STORED DATA>
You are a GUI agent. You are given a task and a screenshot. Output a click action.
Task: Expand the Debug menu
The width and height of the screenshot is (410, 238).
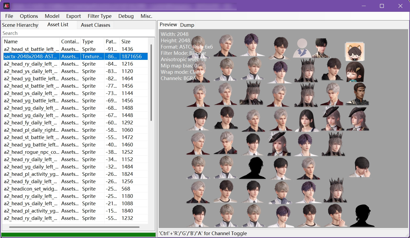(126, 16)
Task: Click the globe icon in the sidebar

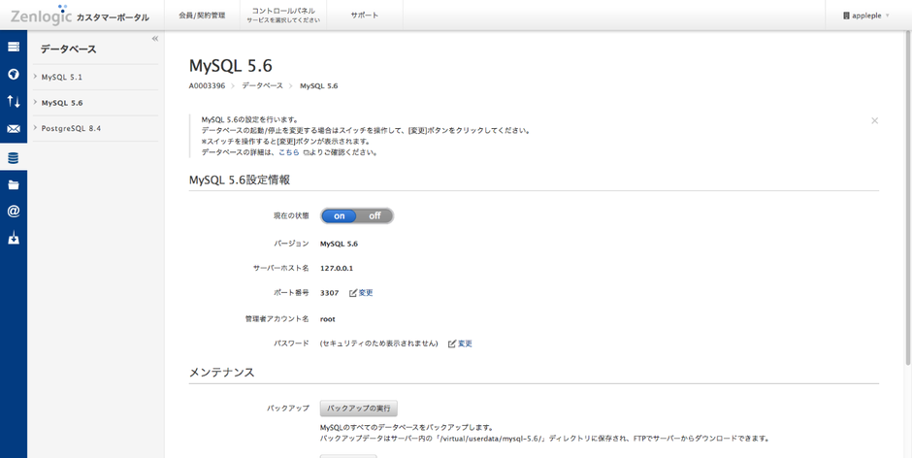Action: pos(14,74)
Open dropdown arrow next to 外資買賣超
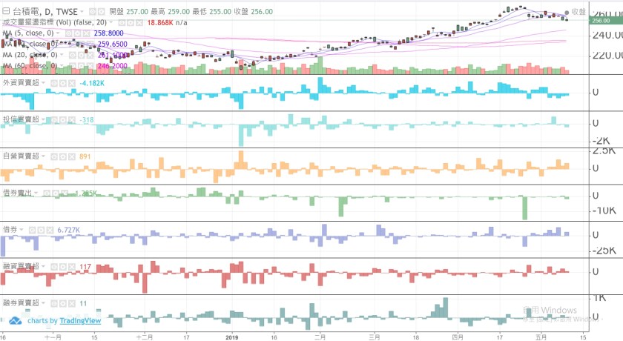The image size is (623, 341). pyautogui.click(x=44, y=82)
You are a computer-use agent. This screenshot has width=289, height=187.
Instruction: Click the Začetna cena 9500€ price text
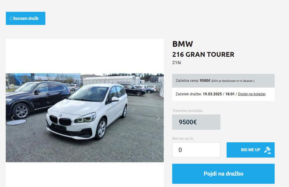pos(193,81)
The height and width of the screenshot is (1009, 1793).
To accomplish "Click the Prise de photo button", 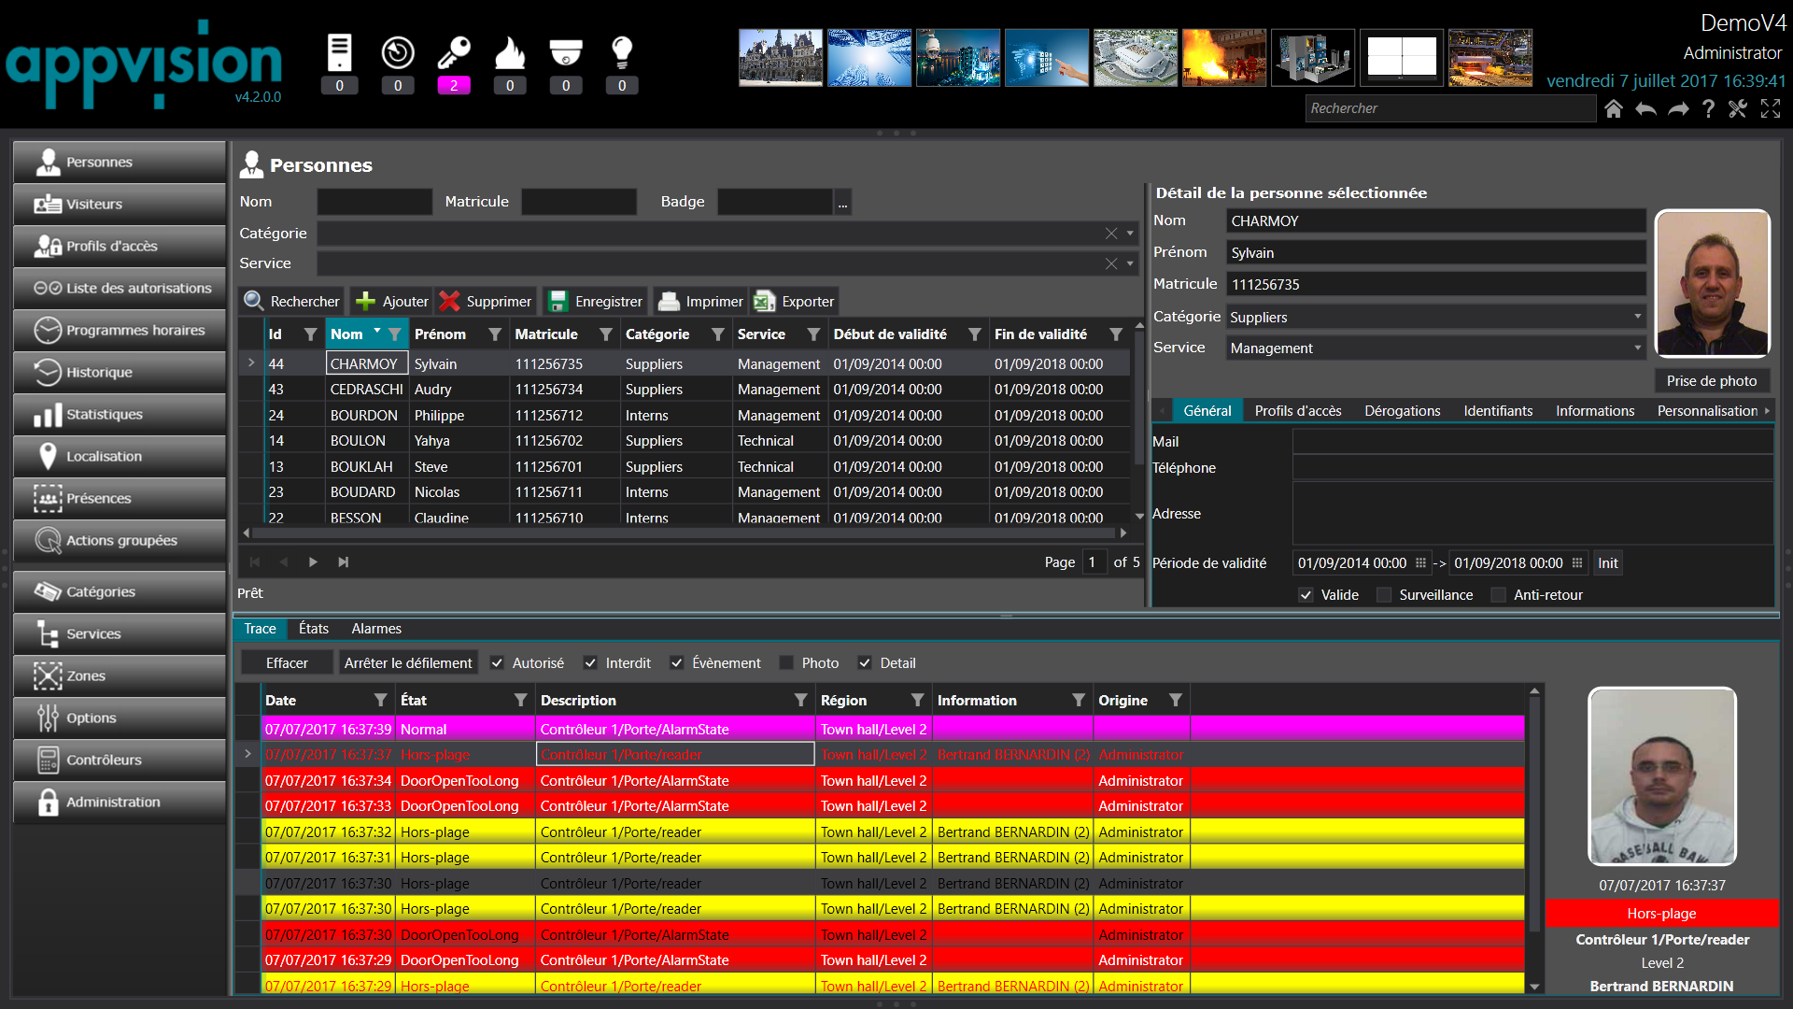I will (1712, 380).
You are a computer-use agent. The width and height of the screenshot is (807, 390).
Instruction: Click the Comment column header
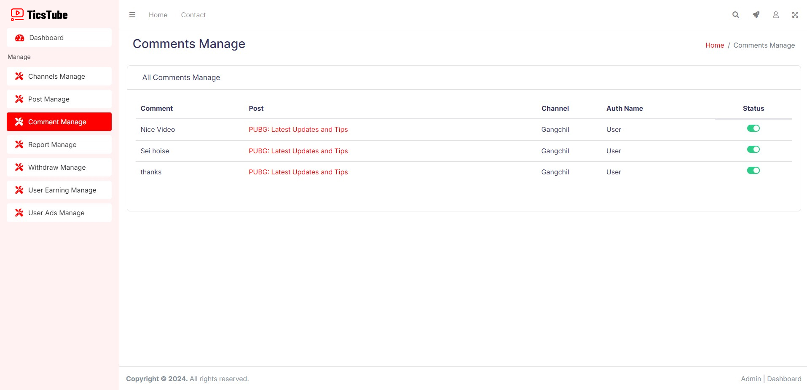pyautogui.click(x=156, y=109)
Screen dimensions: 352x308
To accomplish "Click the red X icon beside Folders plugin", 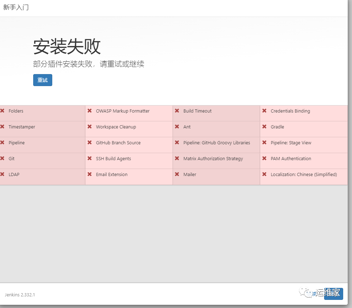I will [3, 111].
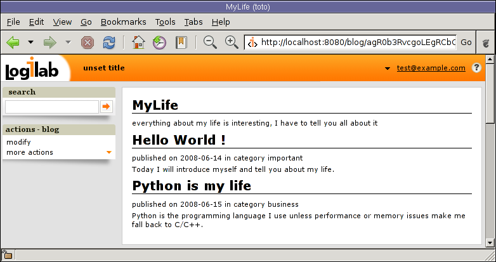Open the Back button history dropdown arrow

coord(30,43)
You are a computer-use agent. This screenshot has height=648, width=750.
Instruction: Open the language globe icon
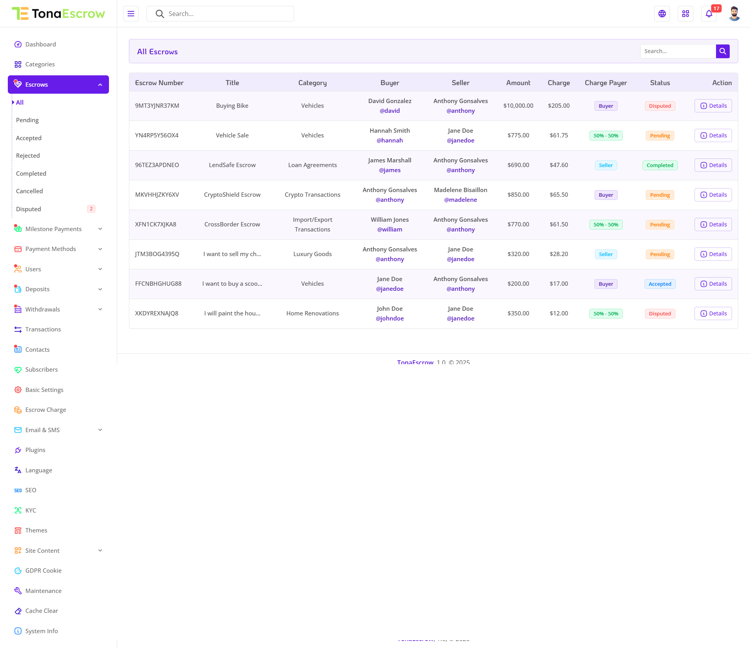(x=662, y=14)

...

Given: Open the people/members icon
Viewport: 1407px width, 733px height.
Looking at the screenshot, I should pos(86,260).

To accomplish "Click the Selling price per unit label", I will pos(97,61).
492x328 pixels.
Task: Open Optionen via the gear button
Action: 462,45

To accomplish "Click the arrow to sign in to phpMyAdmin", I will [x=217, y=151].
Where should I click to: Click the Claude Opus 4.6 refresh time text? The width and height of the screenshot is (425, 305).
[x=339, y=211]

---

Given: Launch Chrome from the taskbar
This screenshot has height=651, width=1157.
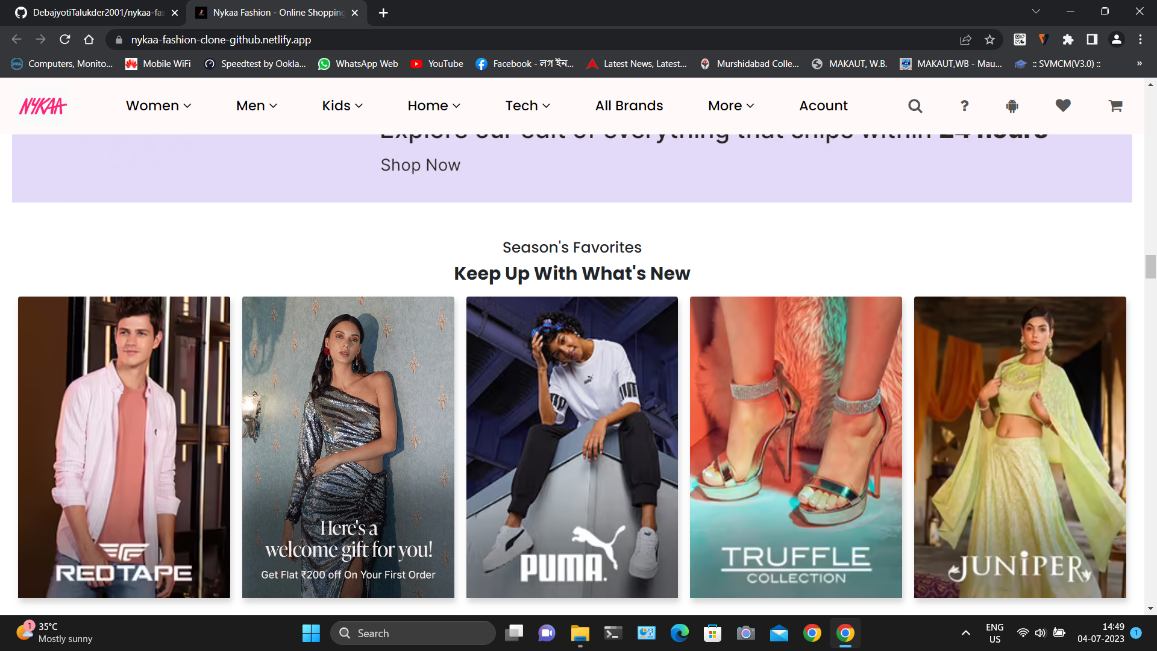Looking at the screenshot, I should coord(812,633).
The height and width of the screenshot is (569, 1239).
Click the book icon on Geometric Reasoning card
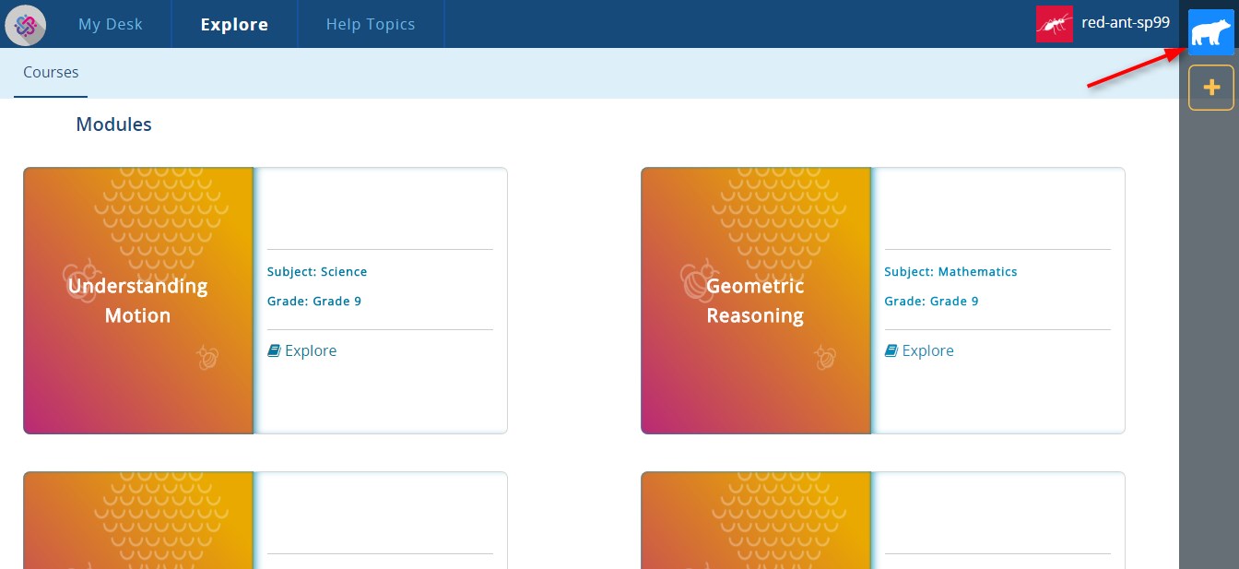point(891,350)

AIM>
Quote the part of the entries that opens with the line containing "Given: Open the people/members icon" and closes with the line containing "will [x=217, y=151].", both lines included.

CORRECT RESULT>
Given: Open the people/members icon
Viewport: 1407px width, 733px height.
Looking at the screenshot, I should pos(86,260).

To accomplish "Click the Selling price per unit label", I will pos(97,61).
492x328 pixels.
Task: Open Optionen via the gear button
Action: 462,45

To accomplish "Click the arrow to sign in to phpMyAdmin", I will [x=217, y=151].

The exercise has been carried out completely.